Walls and Adler have expanded the program across the 92nd Air Refueling Wing, allowing Airmen from different career fields to get a better understanding of the communications career field by receiving more in-depth training and hands-on experience. The first iteration of the program began with two Airmen and has since seen 22 Airmen complete the first phase of the program.

“I think the best thing about the program is Airmen see the bigger picture for the entire base and how the entire Air Force operates together,” said Walls. “Airmen get hands-on experience seeing how cyber defense analysts work together to complete our air refueling mission at Fairchild.”

Ritz said he expects the shadow program to help maximize efficiency and effectiveness to enhance user experience across Fairchild AFB by developing Airmen with broader skillsets that can reduce the number of technicians assigned to a single task.

“Instead of having one Airman that responds to an outage, and then has to call another Airman who only does that specialty, and maybe even an additional Airman, it could be just one Airman,” said Ritz.

Vanderpol echoed his sentiment and noted that merging AFSCs within the career field will require time and training like that offered through the shadow program.

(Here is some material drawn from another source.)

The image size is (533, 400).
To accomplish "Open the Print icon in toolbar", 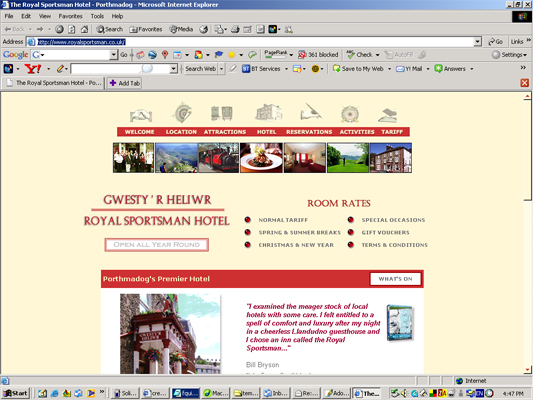I will [x=235, y=30].
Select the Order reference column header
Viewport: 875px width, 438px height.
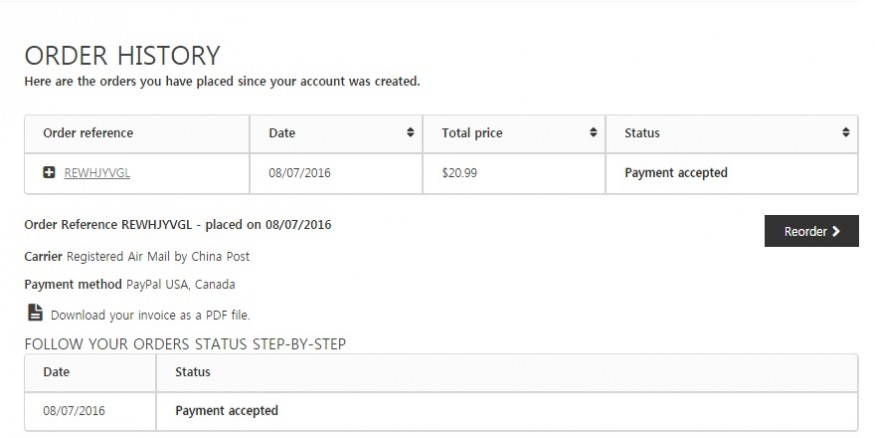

“What we're trying to do with the 1D7XX AFSC merger is maximize our efficiency,” he said. “But you can't just merge specialty codes, you need to provide experience and training along with that to make multi-capable Airmen so they can be problem solvers from cradle to grave. What we're doing with the shadow program is providing that experience and some of that training to allow people to focus on problems wholistically and get customers to solutions.”